Die verfügbaren in vitro Genotoxizitätstests weisen hinsichtlich ihrer Spezifität und ihres Informationsgehalts zum vorliegenden Wirkmechanismus (Mode of Action, MoA) Einschränkungen auf. Um diese Mängel zu überwinden, wurden in dieser Arbeit zwei Ziele verfolgt, die zu der Entwicklung und Etablierung neuer in vitro Methoden zur Prüfung auf Genotoxizität in der Arzneimittelentwicklung beitragen.
1. Etablierung und Bewertung einer neuen in vitro Genotoxizitätsmethode (MultiFlow Methode)
Die MultiFlow Methode basiert auf DNA-schadensassoziierten Proteinantworten von γH2AX (DNA-Doppelstrangbrüche), phosphorylierten H3 (S10) (mitotische Zellen), nukleären Protein p53 (Genotoxizität) und cleaved PARP1 (Apoptose) in TK6-Zellen. Insgesamt wurden 31 Modellsubstanzen mit dem MultiFlow Assay und ergänzend mit dem etablierten Mikrokerntest (MicroFlow MNT), auf ihre Fähigkeit verschiedene MoA-Gruppen (Aneugene/Klastogene/Nicht-Genotoxine) zu differenzieren, untersucht. Die Performance der „neuen“ gegenüber der „alten“ Methode führte zu einer verbesserten Sensitivität von 95% gegenüber 90%, Spezifität von 90% gegenüber 72% und einer MoA-Klassifizierungsrate von 85% gegenüber 45% (Aneugen vs. Klastogen).

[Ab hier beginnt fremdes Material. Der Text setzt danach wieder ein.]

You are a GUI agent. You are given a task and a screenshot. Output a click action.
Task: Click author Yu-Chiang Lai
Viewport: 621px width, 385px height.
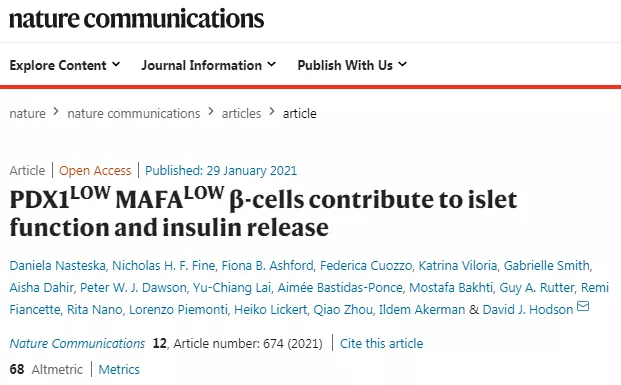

2. Identifizierung mechanistischer Biomarker zur Klassifizierung genotoxischer Substanzen
Die Analyse 67 ausgewählter DNA-schadensassoziierter Gene in der QuantiGene Plex Methode zeigte, dass mehrere Gene gleichzeitig zur MoA-Klassifizierung beitragen können. Die Kombination der höchstrangierten Marker BIK, KIF20A, TP53I3, DDB2 und OGG1 ermöglichte die beste Identifizierungsrate der Modellsubstanzen. Das synergetische Modell kategorisierte 16 von 16 Substanzen korrekt in Aneugene, Klastogene und Nicht-Genotoxine. Unter Verwendung der Leave-One-Out-Kreuzvalidierung wurde das Modell evaluiert und erreichte eine Sensitivität, Spezifität und Prädiktivität von 86%, 83% und 85%. Ergebnisse der traditionellen qPCR Methode zeigten, dass Genotoxizität mit TP53I3, Klastogenität mit ATR und RAD17 und oxidativer Stress mit NFE2L2 detektiert werden kann.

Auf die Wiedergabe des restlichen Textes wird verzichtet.